▶ [Task details]:
I would like the lines below, from the one with "Click the question mark Support icon" through the one with "This screenshot has height=431, width=1196.", copied exactly and without any pictures.

┌─ Data supplied

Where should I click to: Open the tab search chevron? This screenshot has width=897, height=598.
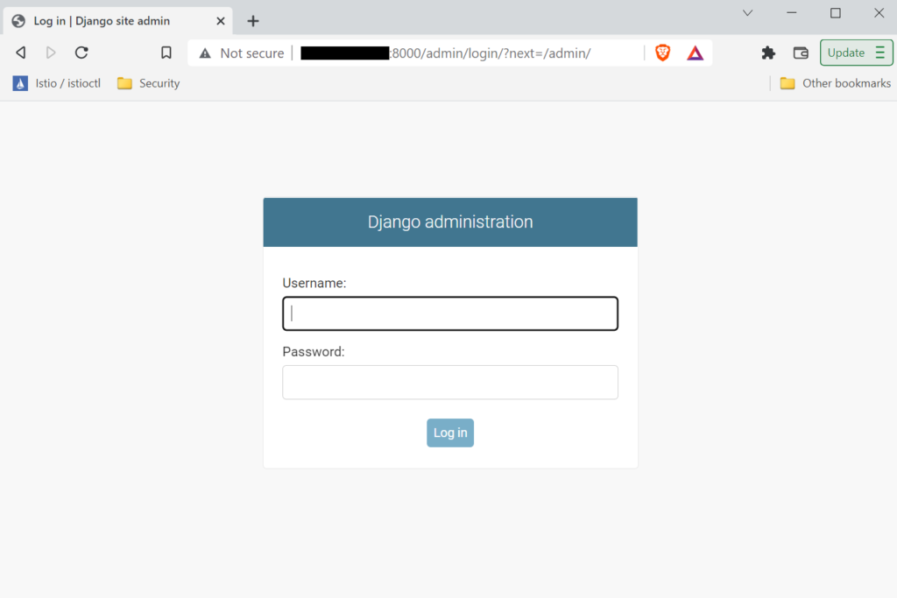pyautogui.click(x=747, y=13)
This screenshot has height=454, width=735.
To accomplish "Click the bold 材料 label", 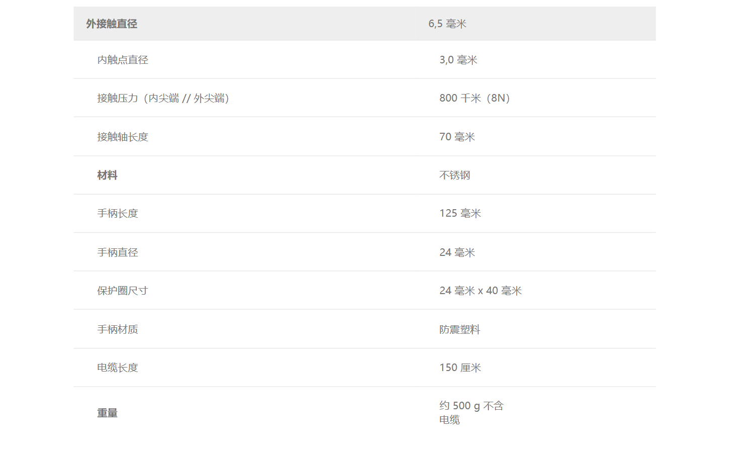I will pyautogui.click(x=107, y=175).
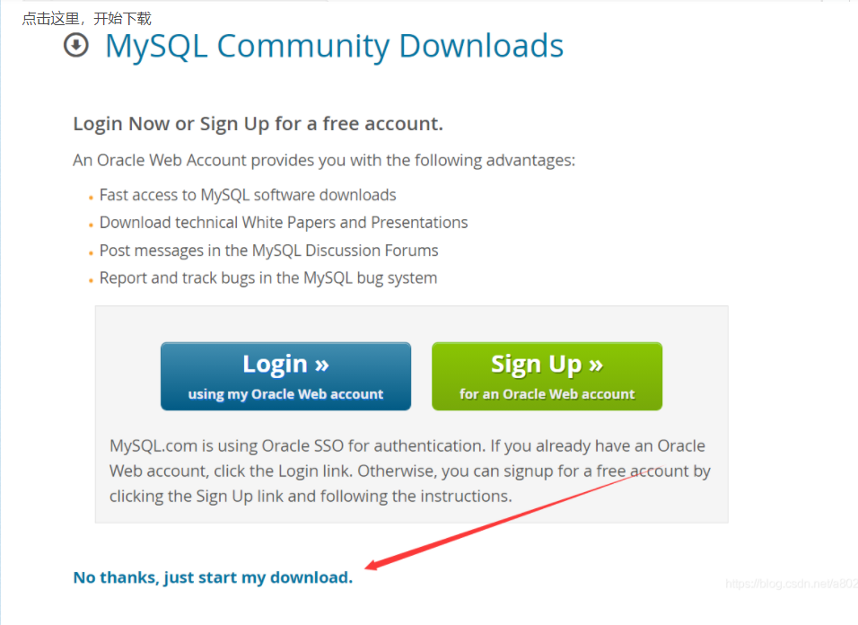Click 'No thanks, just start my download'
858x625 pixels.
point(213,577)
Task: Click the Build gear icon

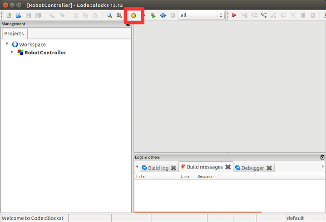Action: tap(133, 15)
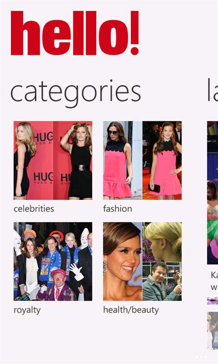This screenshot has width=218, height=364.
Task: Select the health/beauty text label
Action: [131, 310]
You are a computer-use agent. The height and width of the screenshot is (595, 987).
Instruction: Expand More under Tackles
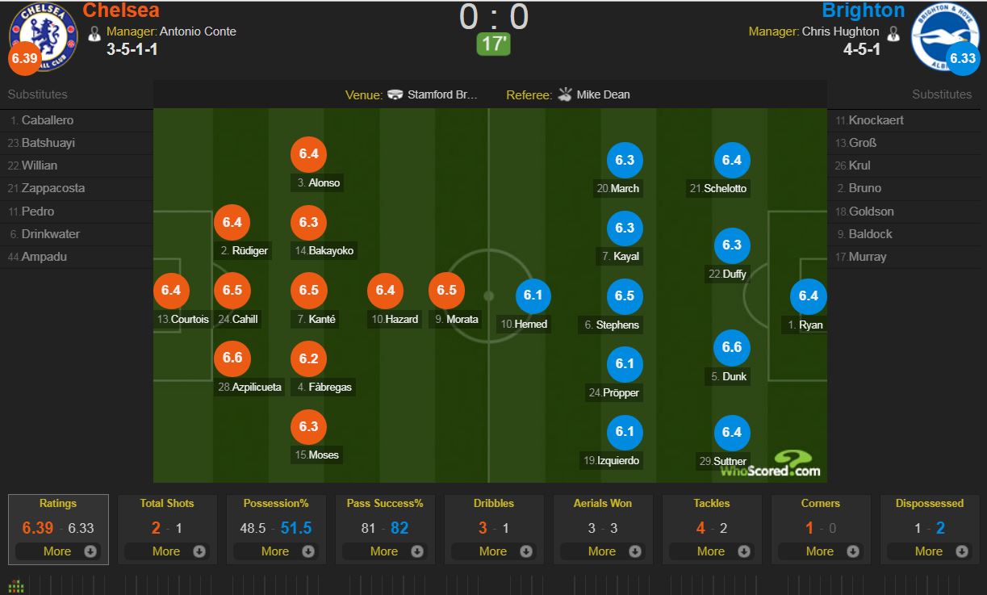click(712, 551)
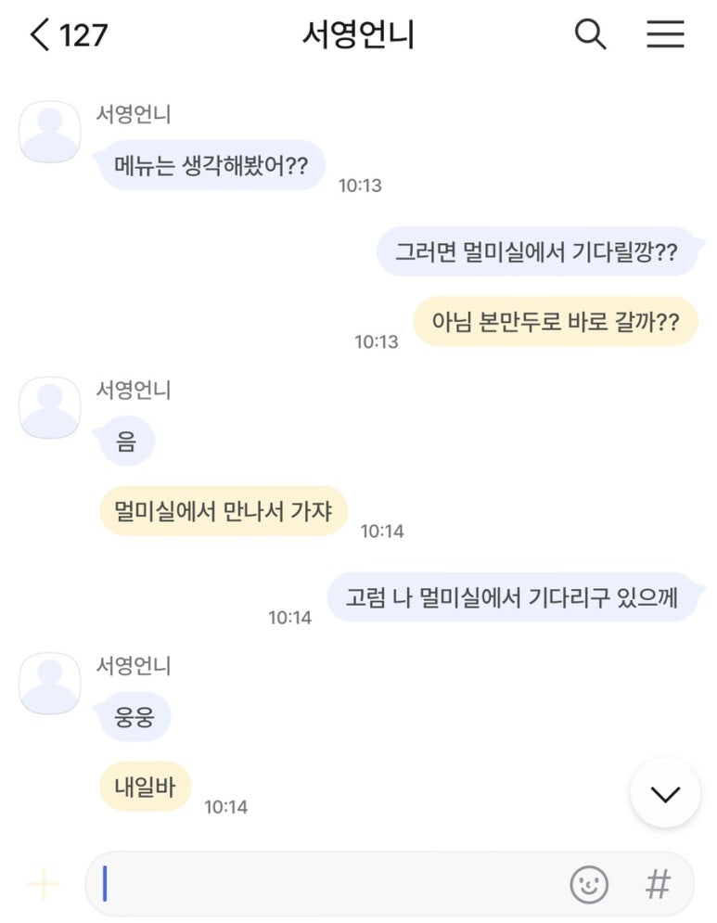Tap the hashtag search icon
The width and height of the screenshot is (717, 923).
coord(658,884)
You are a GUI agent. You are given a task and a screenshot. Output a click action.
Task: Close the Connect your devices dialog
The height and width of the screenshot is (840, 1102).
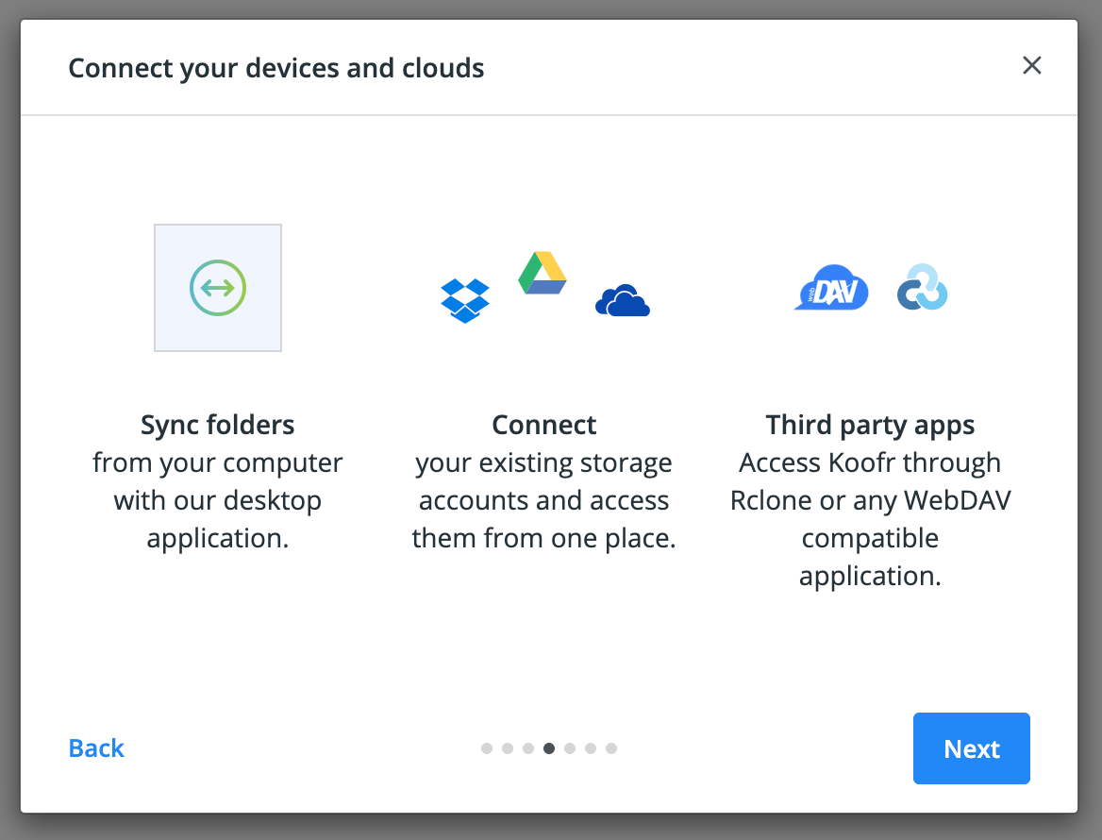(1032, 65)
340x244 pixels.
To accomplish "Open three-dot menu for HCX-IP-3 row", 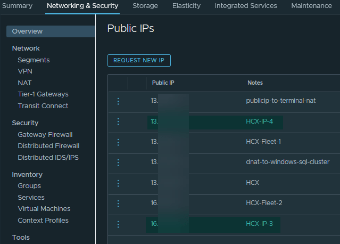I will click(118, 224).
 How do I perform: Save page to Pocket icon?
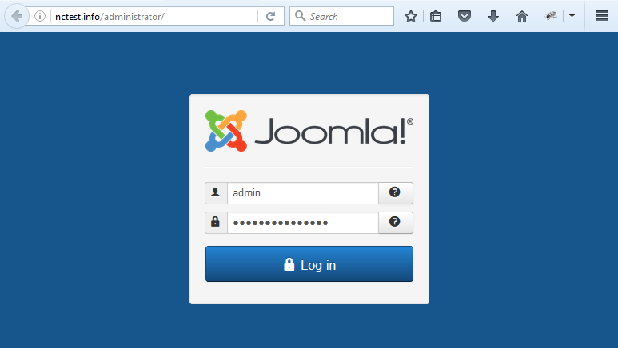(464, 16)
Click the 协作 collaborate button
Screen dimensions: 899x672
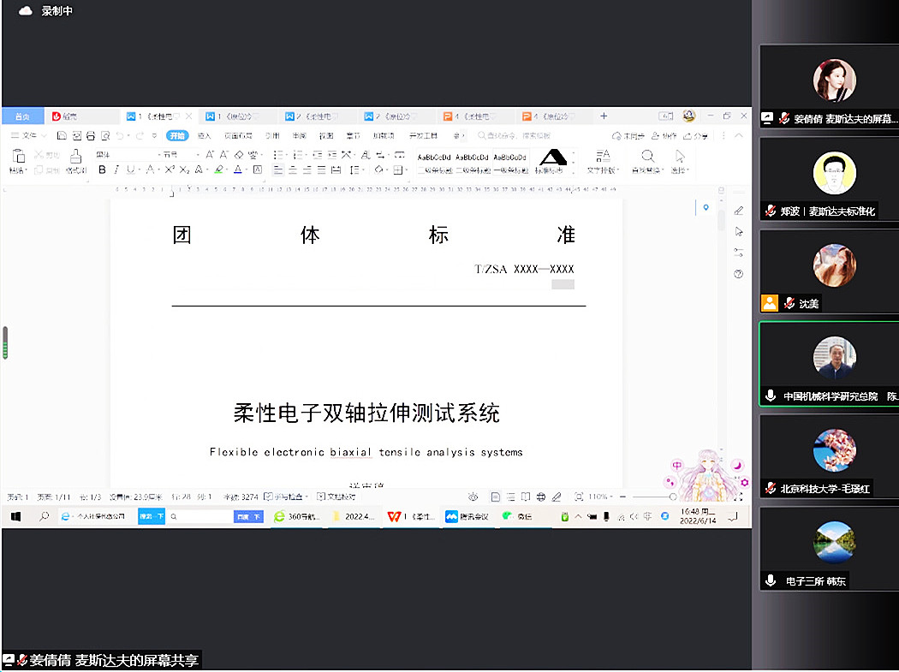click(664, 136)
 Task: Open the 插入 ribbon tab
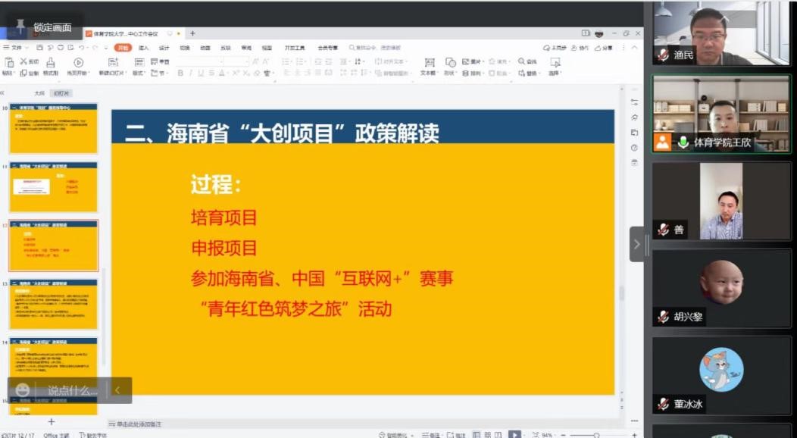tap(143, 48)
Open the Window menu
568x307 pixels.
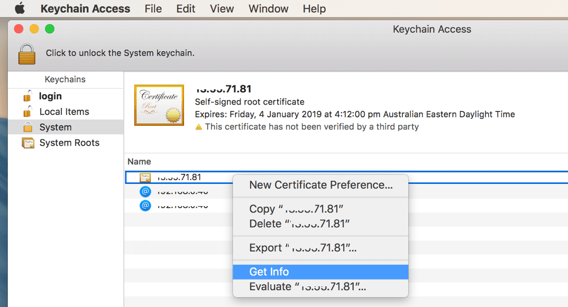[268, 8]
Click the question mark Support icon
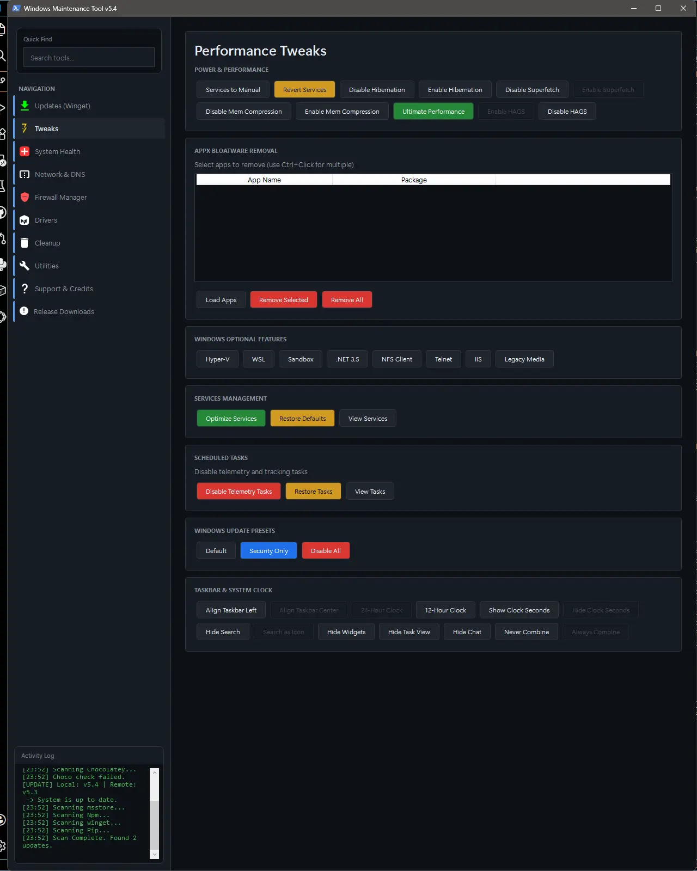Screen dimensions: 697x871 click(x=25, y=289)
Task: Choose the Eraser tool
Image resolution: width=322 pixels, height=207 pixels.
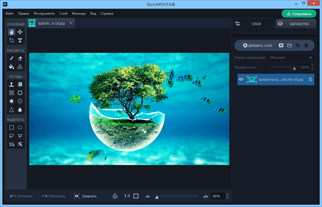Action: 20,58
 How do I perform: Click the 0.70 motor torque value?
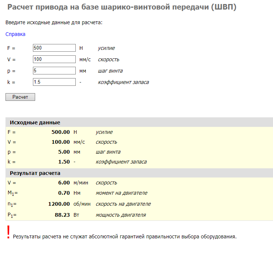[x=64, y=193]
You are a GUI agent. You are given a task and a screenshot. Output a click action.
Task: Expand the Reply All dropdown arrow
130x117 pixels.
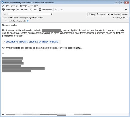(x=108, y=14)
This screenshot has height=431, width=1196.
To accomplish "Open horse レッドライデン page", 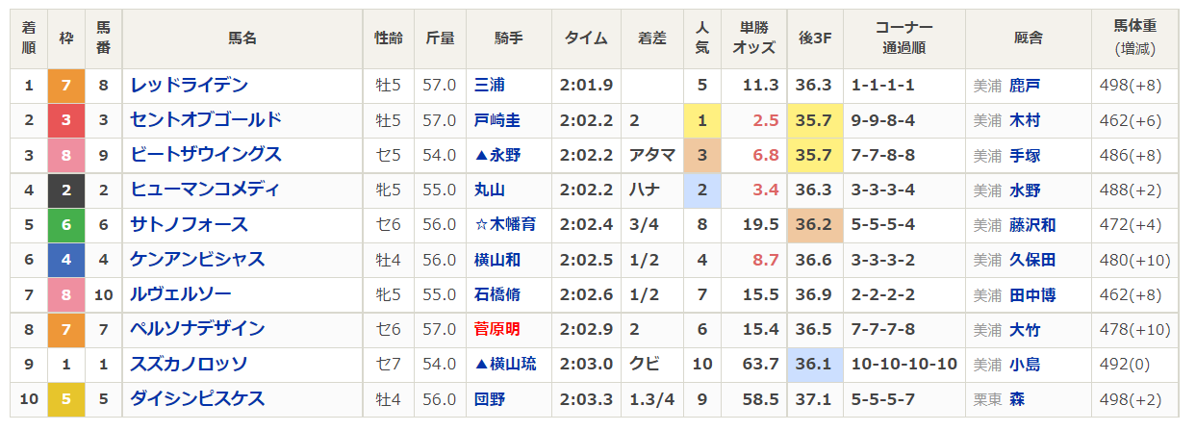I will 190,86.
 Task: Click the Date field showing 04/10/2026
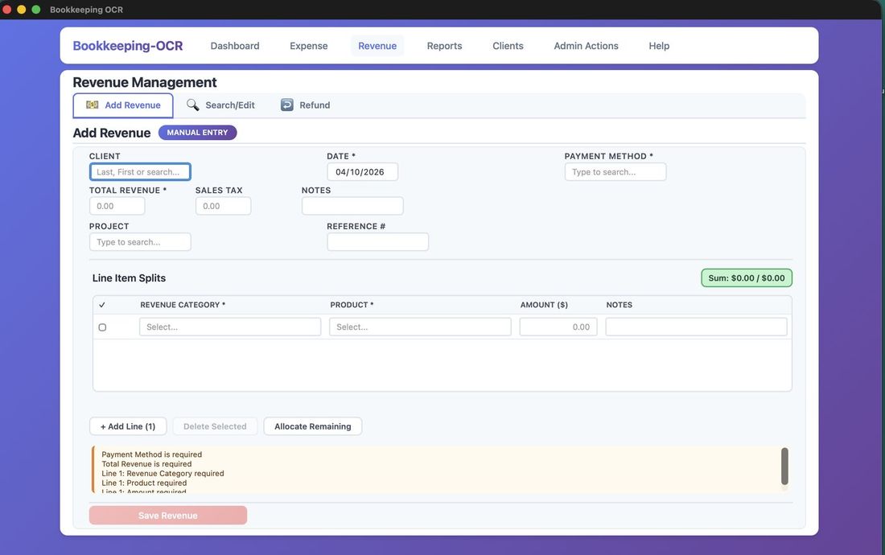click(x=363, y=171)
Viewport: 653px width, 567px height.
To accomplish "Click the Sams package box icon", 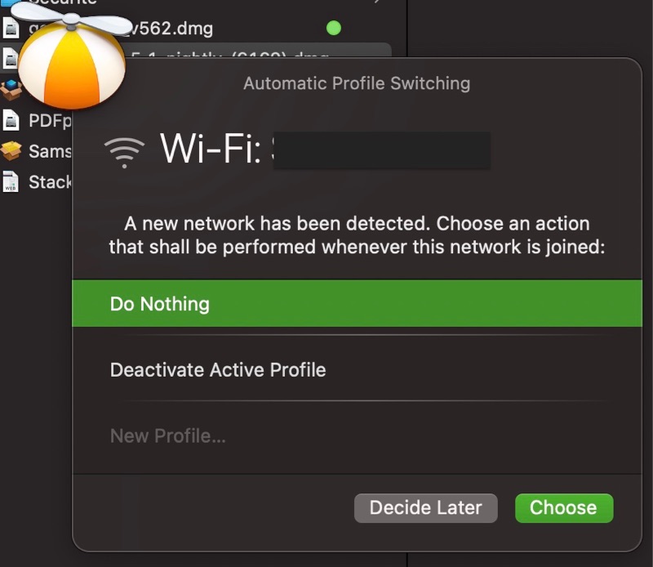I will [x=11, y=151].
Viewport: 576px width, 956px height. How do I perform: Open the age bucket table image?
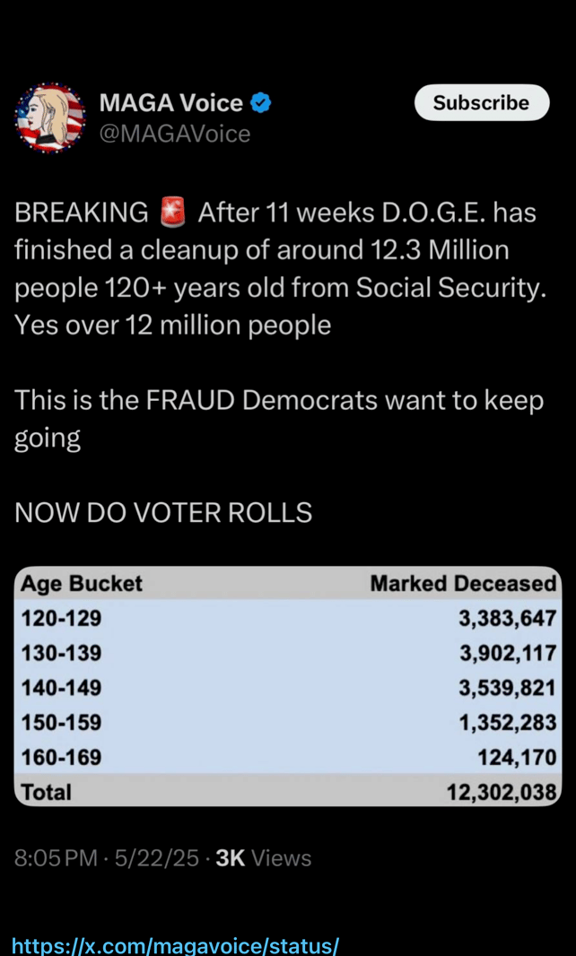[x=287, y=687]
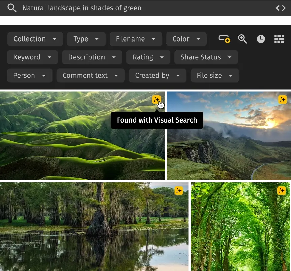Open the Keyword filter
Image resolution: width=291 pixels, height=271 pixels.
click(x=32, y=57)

└─

▶ [Task solution]:
Click the question mark Support icon
Screen dimensions: 697x871 click(x=25, y=289)
Task: Choose the Eraser tool
Image resolution: width=322 pixels, height=207 pixels.
Action: 20,58
 How do I perform: Click the 0.70 motor torque value?
[x=64, y=193]
You are a GUI agent. You are given a task and a screenshot. Output a click action.
Task: Expand the Reply All dropdown arrow
130x117 pixels.
(x=108, y=14)
This screenshot has height=431, width=1196.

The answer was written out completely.